Extrait choisi:
Cette parabole est bien connue ; elle est devenue proverbiale. Elle nous invite, semble-t-il, surtout à rejeter tout pharisaïsme en nous désolidarisant de ce pharisien prétentieux et en prenant parti pour le publicain. Nous avons même tendance à retourner cette parabole, et à nous dire : «  Moi, au moins, je ne suis pas un pharisien. Je ne suis pas comme ces pharisiens d'aujourd'hui ces bons chrétiens vertueux et moralisateurs, ou comme ces clercs qui nous font la leçon. Je suis un pécheur, moi, je n'ai pas peur de le reconnaitre ; je suis même, au fond, un mécréant, mais je sais que Jésus aimait surtout les pécheurs, les marginaux. Je suis du bon côté. Je ne vais pas m'exhiber à l'église, devant tout le monde ; je préfère rester derrière et sortir quand la liturgie m'ennuie trop. Et quand je rentre à la maison, je suis certain d'être devenu un ami de Jésus... »

Mais si nous regardons plus attentivement cette parabole, nous devons constater qu'en la racontant, Jésus ne dit pas que les publicains sont meilleurs que les pharisiens : il ne nous demande d'ailleurs pas de toujours nous présenter devant lui comme le publicain. Non ! il s'adresse à tous, à tous les pharisiens, tant les purs et les pieux que les pécheurs, parce, justement, qu'il y en a partout !

Consignes:
• 1. Résumez en deux phrases l'extrait sur la parabole du pharisien et du publicain.
• 2. D'après l'extrait sur la parabole du pharisien et du publicain, à qui Jésus s'adresse-t-il en racontant cette parabole ?
• 3. Rédigez la suite de l'extrait sur la parabole du pharisien et du publicain, à partir de sa dernière phrase.

Documents fournis:
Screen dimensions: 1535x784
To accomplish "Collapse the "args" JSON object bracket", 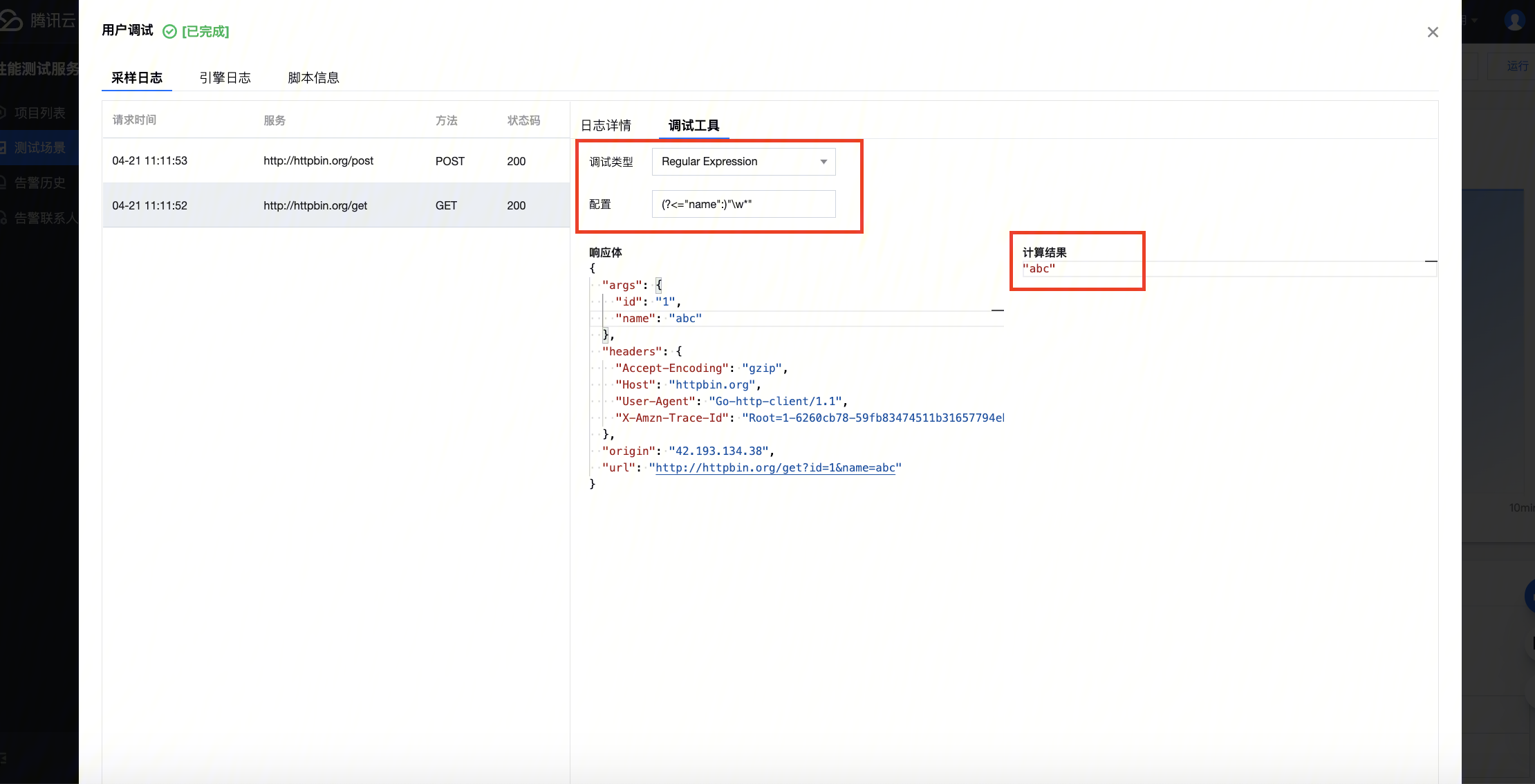I will pyautogui.click(x=659, y=285).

Réponses par consigne:
• 1. On lit souvent cette parabole comme une invitation à rejeter le pharisaïsme et à prendre parti pour le publicain, au point de se croire du bon côté parce qu'on se reconnaît pécheur. Pourtant, Jésus n'y dit pas que les publicains sont meilleurs que les pharisiens : il s'adresse à tous, les purs et les pieux comme les pécheurs, parce qu'il y a des pharisiens partout.

• 2. Il s'adresse à tous les pharisiens, tant les purs et les pieux que les pécheurs.

• 3.
En effet, dans cette parabole, Jésus ne reproche pas tellement au pharisien de se vanter de sa bonne observance, mais bien de se comparer au publicain : «  moi, je ne suis pas comme les autres  », et d'exprimer sa piété en s'en démarquant, en se désolidarisant et même en s'opposant.

Il est vrai que Jésus n'a pas manqué de faire des reproches aux pharisiens de son temps. Il leur reprochait de réduire la religion à une coquille : ils observaient scrupuleusement les préceptes extérieurs de la Loi, mais ils en négligeaient le cœur, c'est à dire l'amour. Or il n'est pas venu pour abolir la Loi, mais pour l'accomplir. Et l'accomplir, c'est précisément en développer l'intention fondamentale, l'amour du fond du cœur. C'est pourquoi il était si étonné devant le manque de cœur, et plus particulièrement devant la façon dont les pharisiens se désolidarisaient des autres, et les jugeaient. Tant de fois nous l'entendons insister : «  Ne jugez pas, pour ne pas être jugés !  » Parce que celui qui juge se pose à l'extérieur, il se sépare ; il se met à la place de Dieu, le seul Juge.

Dans cette parabole le Seigneur met le doigt sur ce qui caractérise fondamentalement tout pharisaïsme : le besoin de se séparer. Le mot 'pharisien' signifie d'ailleurs 'séparé', pur, protégé de la contagion des pécheurs. Le désir de pureté, de perfection est évidemment une excellente ambition, mais les meilleurs choses sont aussi menacées des pires déviations. Thomas Merton décrit quelque part très bien la démarche du pharisaïsme : «  Ce n'est pas seulement le contentement de soi, mais la conviction que, pour avoir raison, il suffit de prouver que quelqu'un d'autre a tort. Aussi, tant qu'il vous reste un pécheur à condamner, vous êtes justifié.  »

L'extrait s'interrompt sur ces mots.